(Activity)
Every line with the string "height" must be copied from the entries below.
★ ★ ★ ★ ★ ★ ★
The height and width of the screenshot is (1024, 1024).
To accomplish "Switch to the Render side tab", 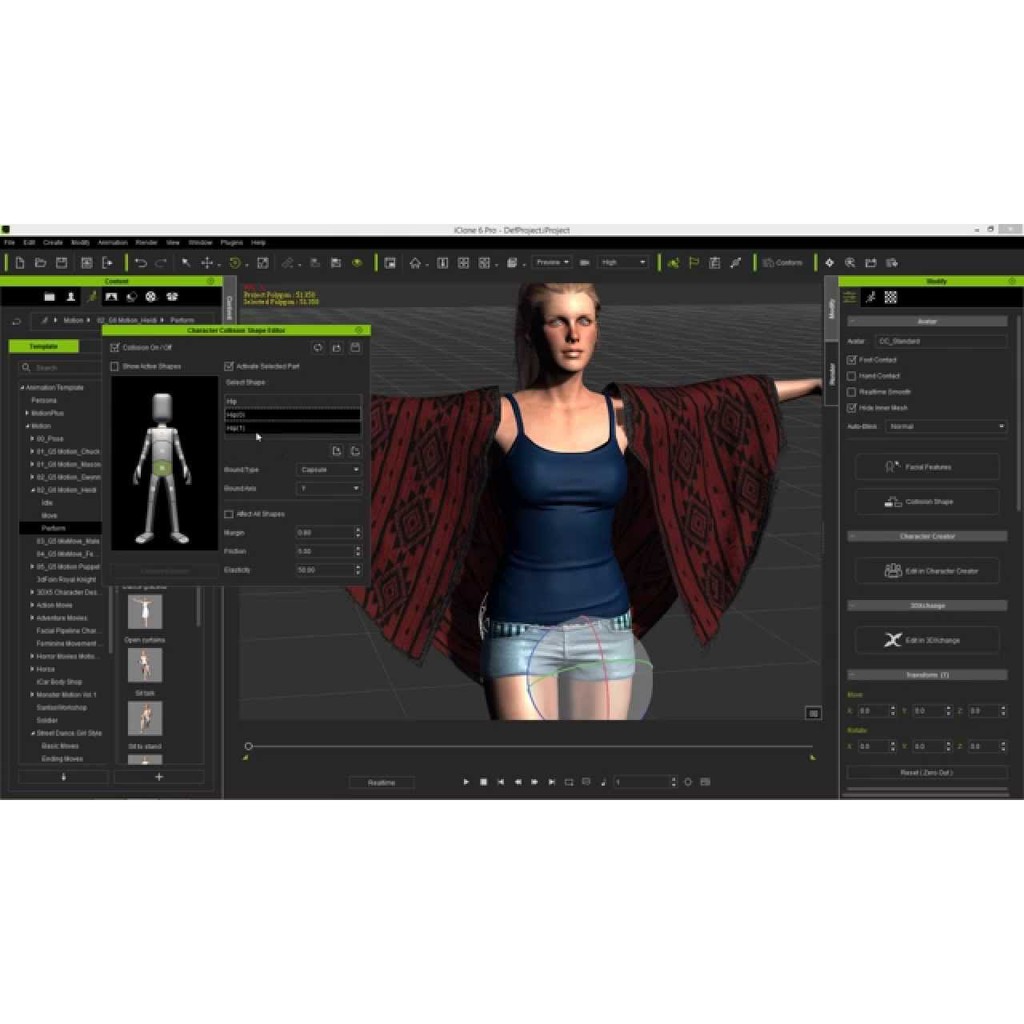I will 832,372.
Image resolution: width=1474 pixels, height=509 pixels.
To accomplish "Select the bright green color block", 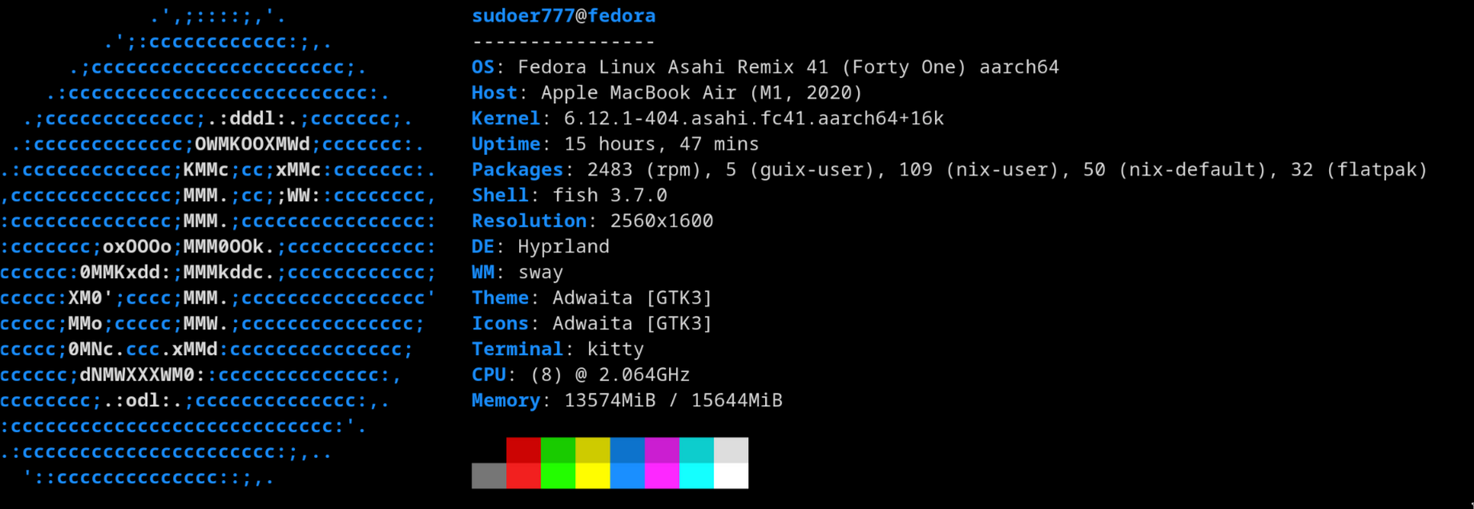I will pos(558,475).
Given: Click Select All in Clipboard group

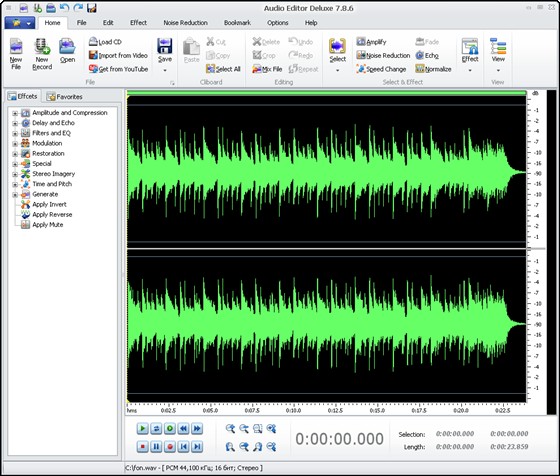Looking at the screenshot, I should point(223,69).
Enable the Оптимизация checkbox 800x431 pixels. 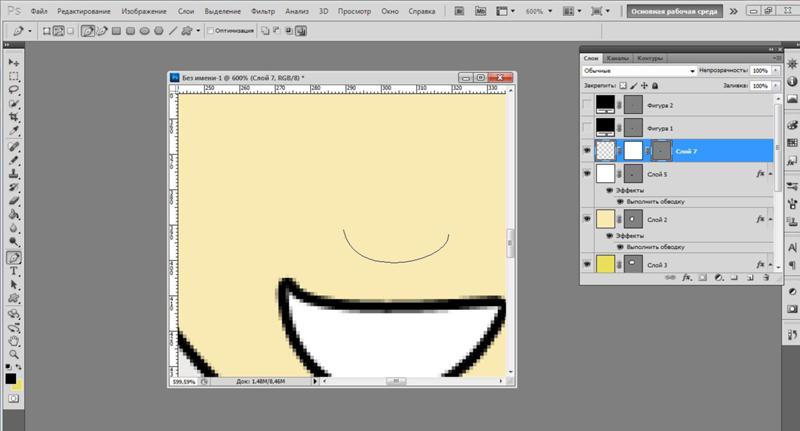tap(210, 31)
★ ★ ★ ★ ★ ★ ★
(Task result)
The height and width of the screenshot is (1024, 1024).
Image resolution: width=1474 pixels, height=509 pixels.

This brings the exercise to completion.